Nor am I accusing researchers of bad practice. They are honestly reporting the results they get. It is the ability to report the results, i.e. the selection process by journals that produces the phenomena!

Published results and accepted results aren’t just a random sample of all results. They are selected for the results that demonstrate a genuine effect. They particularly like those results that are significant at p=.05 level. However gaining a p-value of less than .05 (or any value) is no guarantee that you have a true effect. For a start off with p=.05, one in twenty of results where there is genuinely no effect get reported as having an effect. Now that isn’t one in twenty of reported results (it might be lots higher or lower) but one in twenty of results where there is NOTHING is genuinely happening. Unfortunately we don’t know where these one in twenty are. It looks like a result even though it there isn’t an effect. We know there are type 1 error, our selection for criteria for publication reports allows one in twenty papers through where there is genuinely no effect.

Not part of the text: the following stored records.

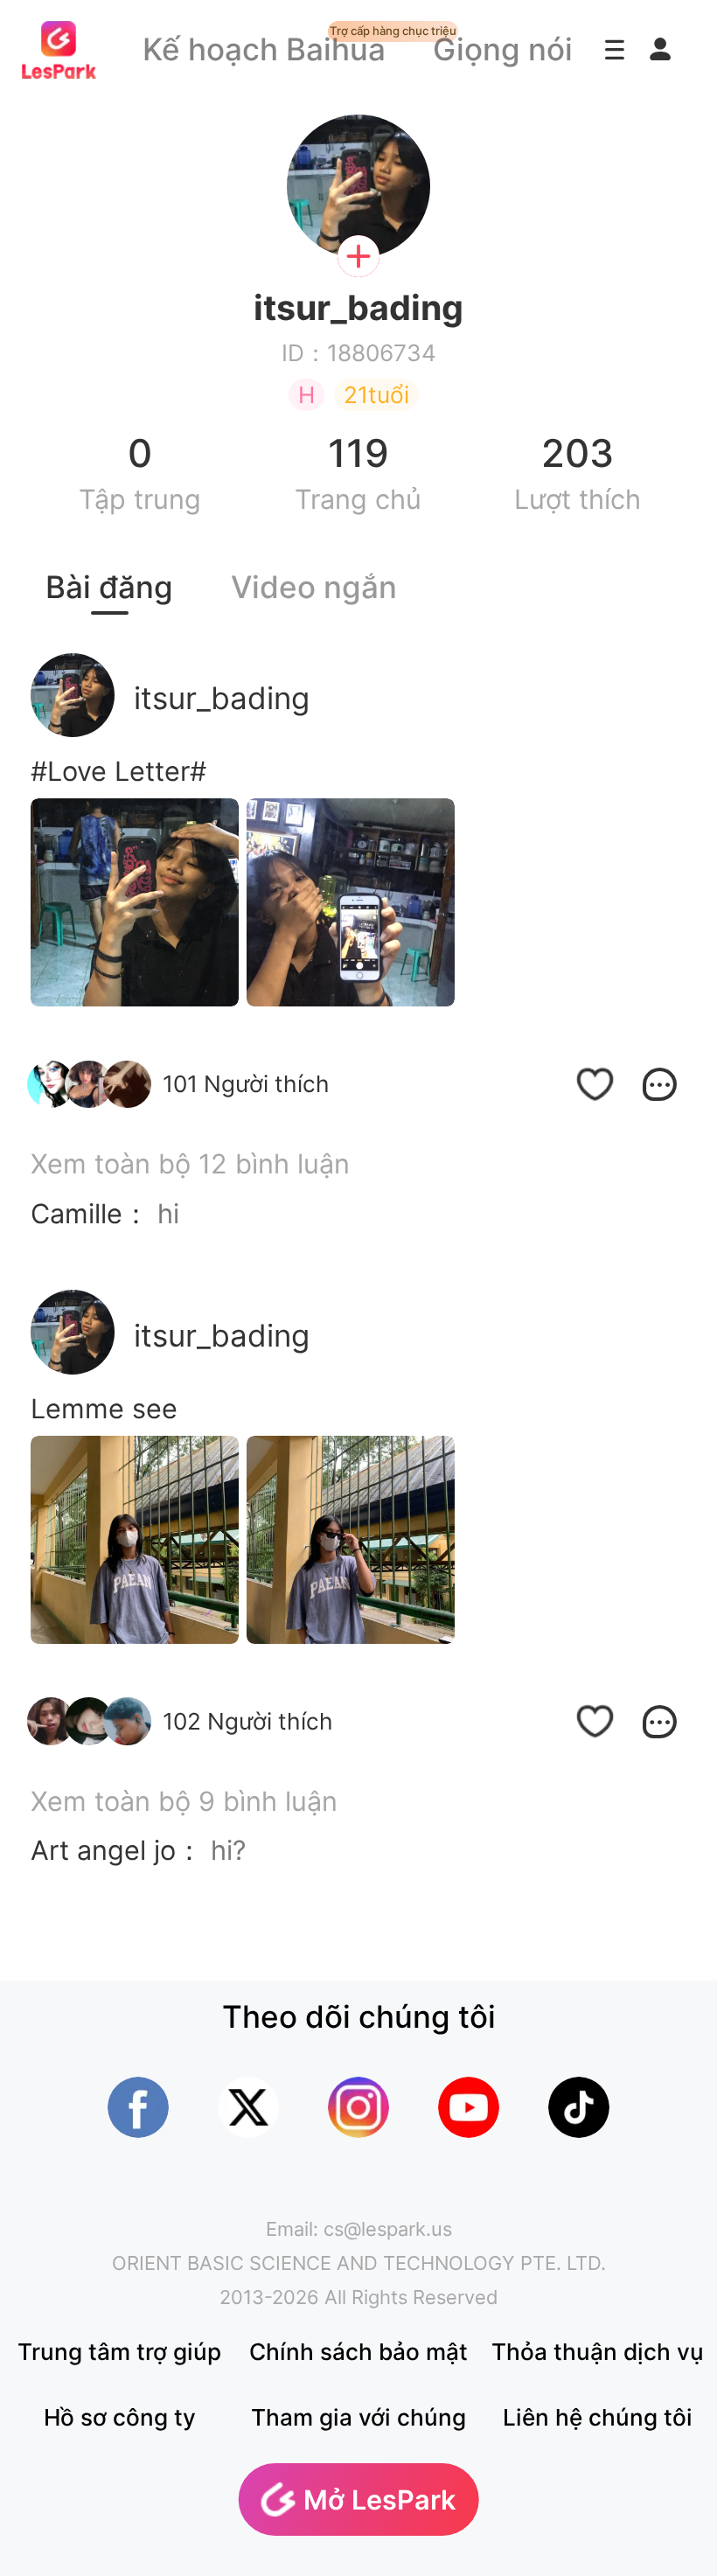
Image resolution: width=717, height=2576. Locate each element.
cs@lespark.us (388, 2228)
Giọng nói (503, 49)
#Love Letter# (118, 771)
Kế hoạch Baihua (264, 49)
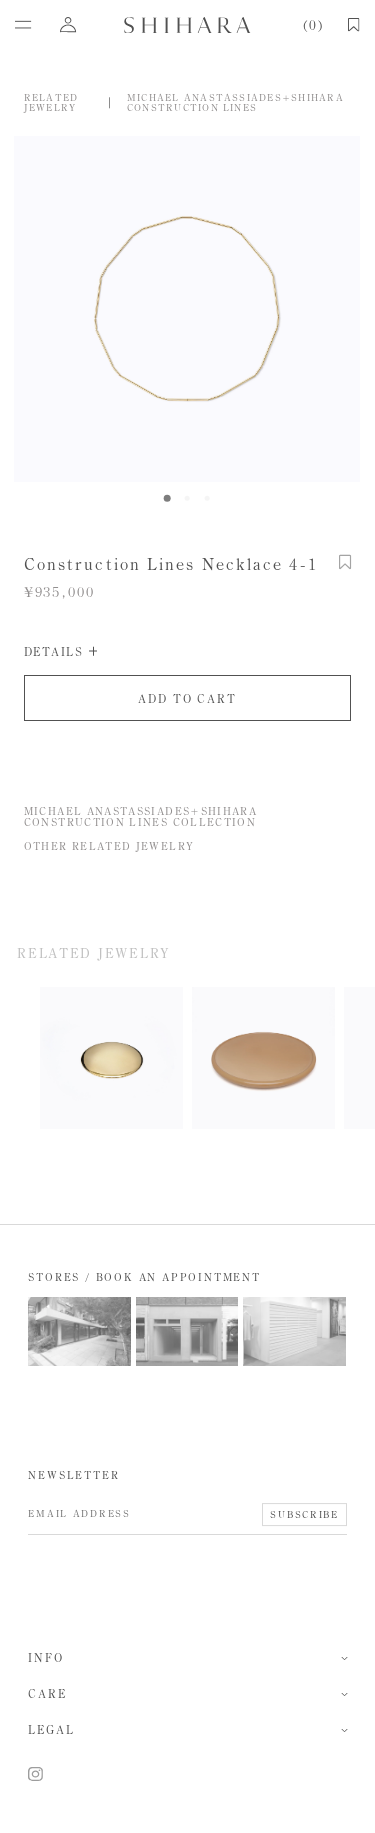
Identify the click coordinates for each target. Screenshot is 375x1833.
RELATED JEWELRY (51, 102)
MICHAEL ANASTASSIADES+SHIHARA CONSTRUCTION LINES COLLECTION (146, 816)
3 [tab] (207, 498)
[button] (345, 572)
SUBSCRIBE (304, 1514)
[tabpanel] (187, 309)
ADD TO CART (187, 698)
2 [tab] (187, 498)
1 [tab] (167, 498)
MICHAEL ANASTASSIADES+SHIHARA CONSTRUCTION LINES (240, 102)
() (311, 25)
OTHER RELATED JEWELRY (109, 846)
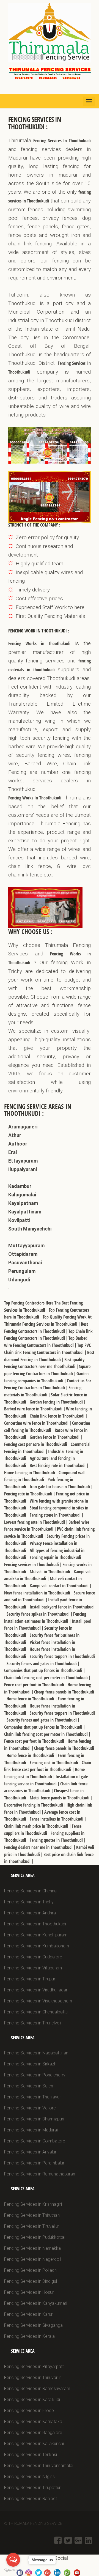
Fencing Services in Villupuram (33, 1968)
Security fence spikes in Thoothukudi (39, 1614)
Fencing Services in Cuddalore (33, 1957)
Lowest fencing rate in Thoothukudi (35, 1522)
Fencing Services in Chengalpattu (36, 2012)
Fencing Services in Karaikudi (32, 2399)
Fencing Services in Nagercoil (32, 2259)
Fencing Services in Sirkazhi (30, 2064)
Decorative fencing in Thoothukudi (34, 1805)
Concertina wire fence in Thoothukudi (37, 1423)
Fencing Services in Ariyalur (30, 2152)
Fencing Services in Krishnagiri (33, 2204)
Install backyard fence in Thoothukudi (62, 1607)
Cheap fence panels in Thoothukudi (64, 1692)
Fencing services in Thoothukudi (32, 1564)
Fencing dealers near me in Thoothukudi (39, 1847)
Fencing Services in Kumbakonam (36, 1946)
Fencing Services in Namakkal (33, 2248)
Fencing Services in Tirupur (29, 1979)
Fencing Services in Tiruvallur (31, 2226)
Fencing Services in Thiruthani (32, 2215)
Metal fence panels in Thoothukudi (60, 1798)
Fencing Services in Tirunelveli (32, 2023)
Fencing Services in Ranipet (30, 2498)
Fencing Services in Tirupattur (32, 2487)
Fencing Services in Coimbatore (34, 2141)
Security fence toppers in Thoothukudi (62, 1656)
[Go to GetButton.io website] (13, 2570)
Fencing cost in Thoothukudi (54, 1763)
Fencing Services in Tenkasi (30, 2454)
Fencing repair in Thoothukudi (56, 1557)
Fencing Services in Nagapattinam (37, 2053)
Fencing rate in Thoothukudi (28, 1494)
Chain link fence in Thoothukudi (58, 1416)
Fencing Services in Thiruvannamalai (38, 2465)
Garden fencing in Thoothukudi (57, 1402)
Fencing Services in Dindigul (30, 2281)
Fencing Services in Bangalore (33, 2432)
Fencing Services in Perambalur (34, 2163)
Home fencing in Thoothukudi (30, 1473)
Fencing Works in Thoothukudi (39, 643)
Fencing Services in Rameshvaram (37, 2388)
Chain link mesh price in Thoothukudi (36, 1826)
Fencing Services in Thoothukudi (35, 1923)
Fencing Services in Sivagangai (34, 2325)
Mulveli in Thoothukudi (50, 1572)
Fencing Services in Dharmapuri (34, 2119)
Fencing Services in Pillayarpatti (34, 2366)
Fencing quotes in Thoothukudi (57, 1840)
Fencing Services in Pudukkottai (34, 2237)
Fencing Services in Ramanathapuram (40, 2174)
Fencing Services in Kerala (29, 2336)
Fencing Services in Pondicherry (34, 2075)
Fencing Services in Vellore (30, 2108)
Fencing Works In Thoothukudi (34, 798)
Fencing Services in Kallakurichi (34, 2443)
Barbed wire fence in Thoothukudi (34, 1409)
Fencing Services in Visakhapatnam (38, 2001)
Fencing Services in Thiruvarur (32, 2377)
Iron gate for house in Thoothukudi (60, 1487)
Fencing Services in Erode (29, 2410)
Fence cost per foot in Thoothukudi (34, 1685)
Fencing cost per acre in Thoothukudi (36, 1444)
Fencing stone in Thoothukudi (56, 1515)
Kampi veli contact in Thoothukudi (60, 1586)
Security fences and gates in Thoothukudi (42, 1663)
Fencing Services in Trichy (29, 1901)
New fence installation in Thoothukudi (37, 1593)
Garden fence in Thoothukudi (55, 1437)
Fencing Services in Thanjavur (32, 2097)
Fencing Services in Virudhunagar (35, 1990)
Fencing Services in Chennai (30, 1890)
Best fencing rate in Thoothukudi (58, 1465)
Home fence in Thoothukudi (31, 1699)
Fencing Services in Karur (28, 2314)
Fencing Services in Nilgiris (29, 2476)
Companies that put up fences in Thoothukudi (43, 1670)
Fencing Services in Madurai (31, 2130)
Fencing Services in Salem (29, 2086)
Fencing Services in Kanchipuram (35, 1935)
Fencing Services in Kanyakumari (35, 2303)
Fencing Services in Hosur (29, 2292)
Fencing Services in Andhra (30, 1912)
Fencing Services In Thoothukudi (62, 141)
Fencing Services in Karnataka (33, 2421)
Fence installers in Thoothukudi (57, 1819)
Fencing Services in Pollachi (30, 2270)
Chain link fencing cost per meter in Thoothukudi (46, 1678)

But what if there is an effect? Well we are more likely to detect it if our sample happens to over-estimate the effect than if it under estimates the effect. In other words there are studies out there where there was a genuine effect but it did not get published because they drew a sample that performed badly. On the other hand on well designed experiments all the studies that draw fortunate samples are likely to significant. So the tendency is to over estimate actual effects because the selection criteria for publication favours those who draw fortunate samples.

This is not news, I have not suddenly found this inspiration, look there are learned reviews exploring this very topic. There are approaches when results start behaving in this way, one is to look at the sample size it would take to detect a difference between the original results and the fresh results, and if that is larger than the two studies then it may well be just the result of regression to the mean. It is also why clinicians are moving towards Meta Analysis rather than the results from just one study, but meta-analysis itself is hampered by the publishing bias.

I also want to sound a warning, skewed data (data where a few people produce very high scores) can quite easily produce odd ball results. This causes problems when sampling, there are statistical methods for analysing this but I have rarely seen them applied out side the statistical class room.

So yes I would expect the published results of effects on the whole to be over-estimates. The over-estimation is a product of the current scientific publishing culture. There are some approaches to alleviate this problem but at present no cure because the cure involves a change of culture.